Wall Street has found a new darling in the semiconductor world. Micron Technology, the Boise-based memory chip maker, briefly surpassed the market valuations of both Meta and Tesla on Thursday, riding an AI-driven memory shortage that shows no signs of letting up.
Micron closed Friday with a market cap near $1.27 trillion, nipping at the heels of Meta ($1.39 trillion) and Tesla ($1.42 trillion). The stock has surged over 236% in the past month alone, closing at $1,132 a share — a dizzying climb for a company that traded below $100 for years before mid-2025.
What changed? The AI data center buildout has created a severe shortage of system memory chips, particularly High-Bandwidth Memory (HBM). A single AI server consumes magnitudes more memory than a laptop, and demand from Nvidia, Microsoft, Amazon AWS, Google, Meta, and Oracle has sparked what industry watchers call “RAMageddon.” The supply crunch is expected to persist into 2027 and is already driving up consumer electronics prices.
Micron delivered blockbuster third-quarter results last week: revenue quadrupled year-over-year to $41.45 billion, and profits skyrocketed from $1.88 billion to $28.2 billion. The company forecast Q4 revenue between $49 billion and $51 billion.
Wall Street has been hunting for more public AI companies with Nvidia-like potential.
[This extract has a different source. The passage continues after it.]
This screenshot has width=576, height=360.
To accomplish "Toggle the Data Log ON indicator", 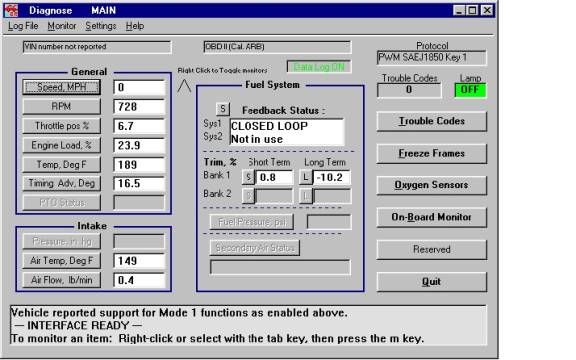I will (x=319, y=67).
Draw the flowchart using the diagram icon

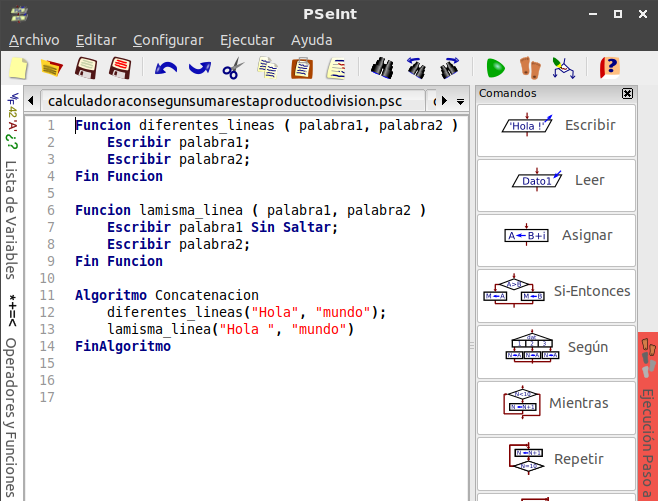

Micron has locked in 16 long-term strategic customer agreements, including deals with Nvidia and Anthropic, designed to smooth out the boom-and-bust cycles historically plaguing memory manufacturers. William Blair analyst Sebastien Naji noted that demand growth continues outpacing new cleanroom capacity, suggesting durable earnings growth ahead.
The big question is how long the memory shortage will last — and whether Micron can avoid the supply gluts that have historically punished memory makers. For now, it has Wall Street firmly in its corner.